MPI, OpenMP, and SIMD parallelism are present in the library. Please see this paper for more detail.

Compilers

Intel ICPC v16.0.3 and later

Clang v3.5 and later (need 3.8 and later for OpenMP)

GCC v4.9.x (recommended)

GCC v6.3 and later

Important:

Some versions of GCC appear to have a bug under high optimisation (-O2, -O3).
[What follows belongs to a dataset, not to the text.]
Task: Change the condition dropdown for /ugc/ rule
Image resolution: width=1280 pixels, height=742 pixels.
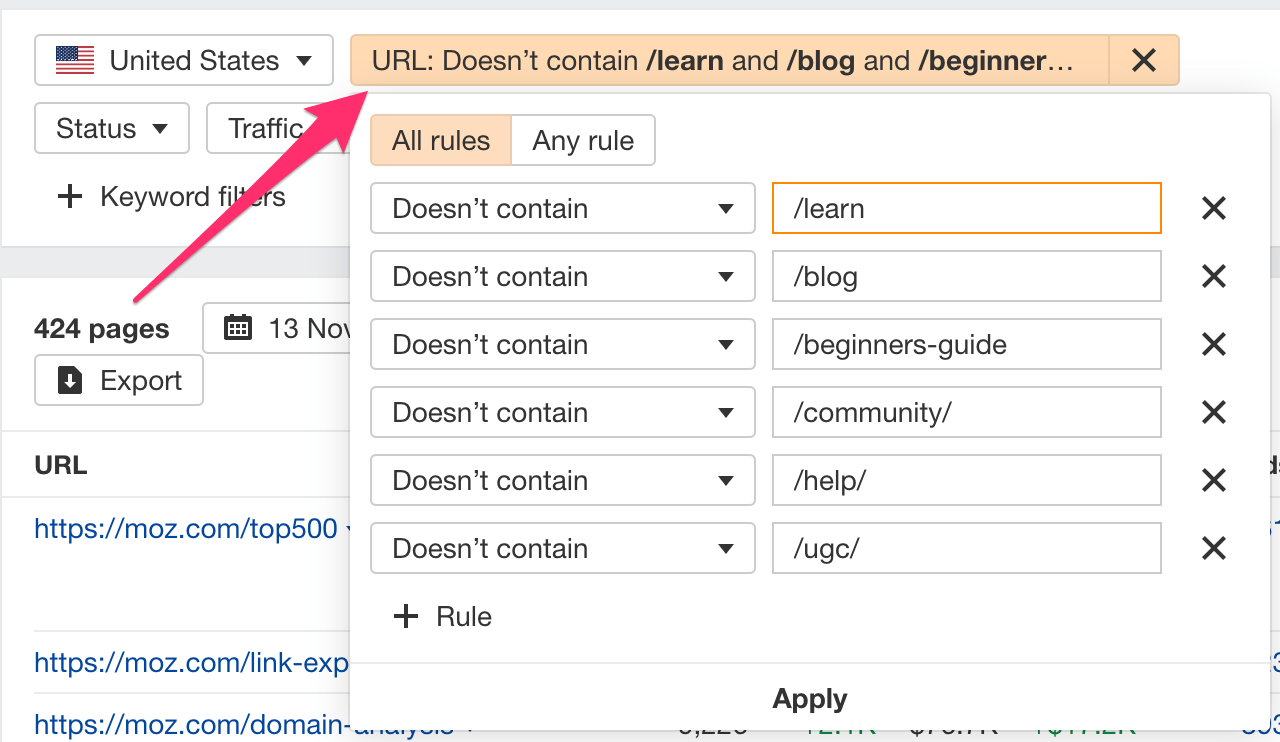Action: click(562, 548)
The safety of these compiler versions cannot be guaranteed at this time. Follow Issue 100 for details and updates.

GCC v5.x

GCC v6.1, v6.2

Possible SIMD types

The following options can be use with the --enable-simd= option to target different SIMD instruction sets:

`<code>`	Description
`GEN`	generic portable vector code
`SSE4`	SSE 4.2 (128 bit)
`AVX`	AVX (256 bit)
`AVXFMA`	AVX (256 bit) + FMA
`AVXFMA4`	AVX (256 bit) + FMA4
`AVX2`	AVX 2 (256 bit)
`AVX512`	AVX 512 bit
`NEONv8`	ARM NEON (128 bit)
`QPX`	IBM QPX (256 bit)

Alternatively, some CPU codenames can be directly used:

`<code>`	Description
`KNL`	Intel Xeon Phi codename Knights Landing
`SKL`	Intel Skylake with AVX512 extensions
`BGQ`	Blue Gene/Q

Notes:

We currently support AVX512 for the Intel compiler and GCC (KNL and SKL target). Support for clang will appear in future versions of Grid when the AVX512 support in the compiler will be more advanced.
For BG/Q only bgclang is supported. We do not presently plan to support more compilers for this platform.
BG/Q performances are currently rather poor. This is being investigated for future versions.
The vector size for the GEN target can be specified with the configure script option --enable-gen-simd-width.

Build setup for Intel Knights Landing platform

The following configuration is recommended for the Intel Knights Landing platform:

../configure --enable-precision=double\
             --enable-simd=KNL        \
             --enable-comms=mpi-auto  \
             --enable-mkl             \
             CXX=icpc MPICXX=mpiicpc

The MKL flag enables use of BLAS and FFTW from the Intel Math Kernels Library.

If you are working on a Cray machine that does not use the mpiicpc wrapper, please use:

../configure --enable-precision=double\
             --enable-simd=KNL        \
             --enable-comms=mpi       \
             --enable-mkl             \
             CXX=CC CC=cc

If gmp and mpfr are NOT in standard places (/usr/) these flags may be needed:

               --with-gmp=<path>        \
               --with-mpfr=<path>       \

where <path> is the UNIX prefix where GMP and MPFR are installed.

Knight's Landing with Intel Omnipath adapters with two adapters per node presently performs better with use of more than one rank per node, using shared memory for interior communication. This is the mpi3 communications implementation. We recommend four ranks per node for best performance, but optimum is local volume dependent.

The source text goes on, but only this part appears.